Jul. 11th, 2008

cerusee: a white redheaded girl in a classroom sitting by the window chewing on a pencil and looking bored (Default)
Novels/prose books:

Kipling, Rudyard: The Jungle Book II.


Graphic novels:

Weissman, Steve: White Flower Day
(wtf).


Gipi: Garage Band
(I didn't know Gipi's art could be so beautiful! His people are always sort of ugly-beautiful, but the landscapes and buildings in Notes on a War Story were blasted and ruined and sad. Here, his horizons and buildings and fields and houses are quietly, soulfully lovely

I'm not disaffected white male youth, so I can't say Gipi's stories really speak to me on a personal level, but I love the way he paints them).


Hosler, Jay: The Sandwalk Adventures
(like Journey into Mohawk Country, this is good, intelligent execution of an enticing conceit. Both Hosler's depiction of Darwin and his notes on him suggest that Darwin was a likable person, as well as an interesting and admirable one, and this comic has made me interested in reading more about him. Props for a sympathetic treatment of religious faith in a story in which it is important to distinguish between metaphysical and scientific questions and ways of thinking; the world needs more of that and less of the sort of racist, religiously intolerant shit David Collier wrote in his story for Rosetta.

You require proof? Darwin asks. Replies Mara, the follicle mite who lives in Darwin's eyebrow and believes he's a god: I do if I'm going to give up everything I've ever believed in. And so begins the conversation.

That exchange is not all of what there is to be said about faith and reason, but it's an important piece of it. This is a worthy comic, and a charming one. Recommended).
cerusee: a white redheaded girl in a classroom sitting by the window chewing on a pencil and looking bored (flower of life)
Graphic novels:

Jason: Hey, Wait.

Eisner, Will: Minor Miracles.

Seagle, Steven T., writer/creator, Teddy Christianson, artist/creator: House of Secrets: Foundation
(called Rain's "secret." She was just too blase about it all--which contrasted very sharply with the way Traci told her own story--and the details were different each time. Good art, not a bad book, but not a very impressive one, either).


Horowitz, Anthony, author, Anthony Johnston, script, Takasaki Yuzuru and Kanako Damerum, artists: Stormbreaker: The Graphic Novel
(to paraphrase Berke Breathed:

"This has brought the word 'bad' to new levels of badness...this bad book just oozed rottenness from every bad scene...simply bad beyond all infinite dimensions of possible badness.

"Well, maybe not that bad, but lord, it wasn't good."

The art was actually fine, although I think I'd have liked it better uncolored, but jesus god, what an inane and pointless piece of writing this is. It was stupid and derivative without being entertaining, silly without being funny. Yes, I know it's a children's book, but that's no reason for it to stink).


Hosler, Jay: Clan Apis
(another winner. This is purely delightful; I laughed and smiled and squealed at almost every page (except for the times I got misty)--it's just so fun and clever! Hosler's biology-themed graphic novels deserve a place in every public and school library, and should be recommended reading in biology classes--they're not a substitute for a course of learning, but they'd make an excellent supplement to one, because they bring a sense of humor and wonder, and, no pun intended, a feeling of life to biology.

An exchange between worker bee Nyuki and her brother, the drone Zambur:
"I just gave you honey so you can go cruising for chicks?"
"Yes!"
"And if you hook up with a queen, it will be fatal?"
"Most definitely!"
"Give it back."

The whole book's like this, folks.

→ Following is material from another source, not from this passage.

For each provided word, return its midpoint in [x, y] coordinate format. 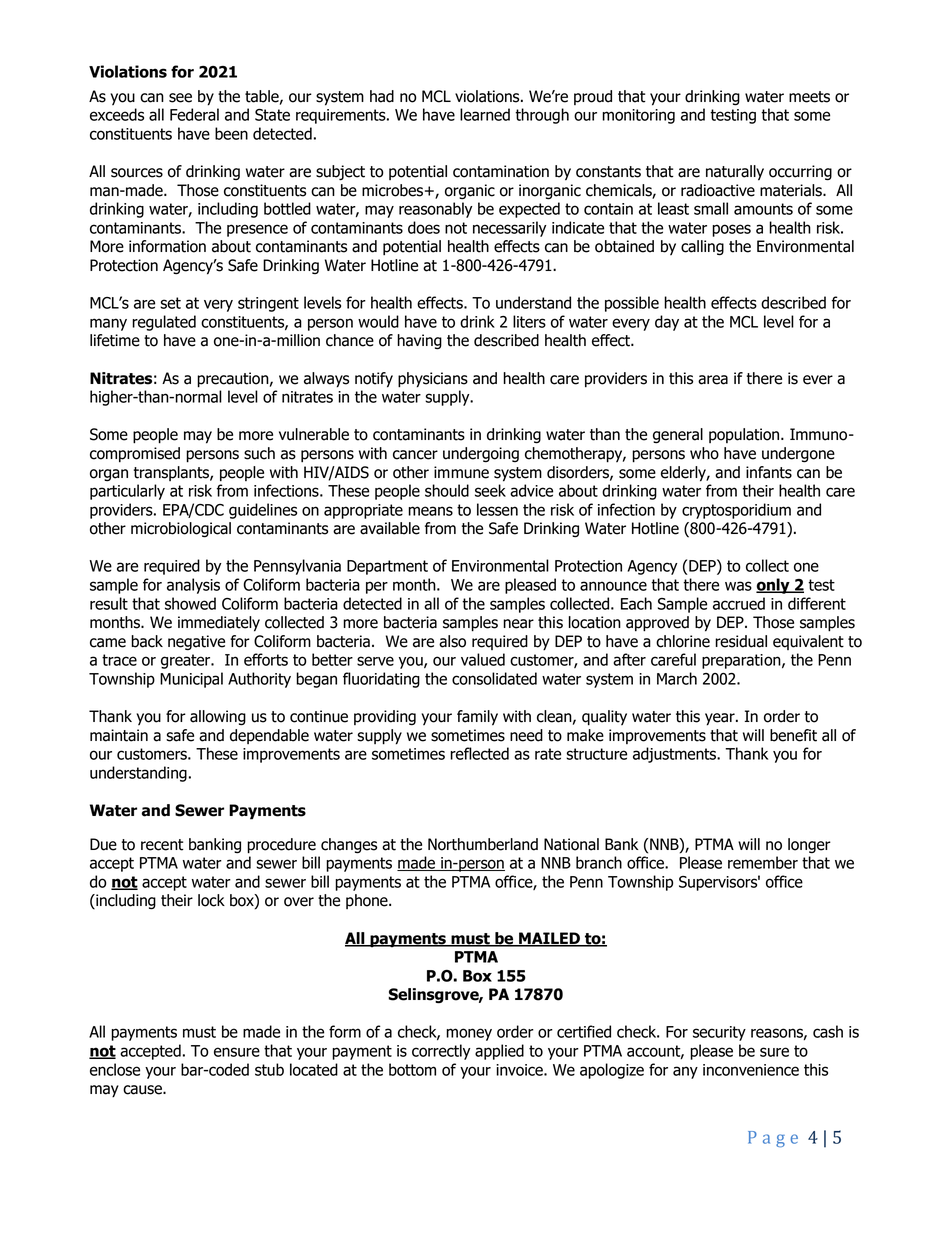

I dare you not to love it.

Hosler is a good artist, a good writer, and an imaginative creator--his comics remind me just a bit of Watership Down, the speculative "what stories would these animals tell, if they were sentient and trying to understand the world?" grounded firmly in the physical reality of the animal's place in the ecosystem. So very cool. Again, recommended).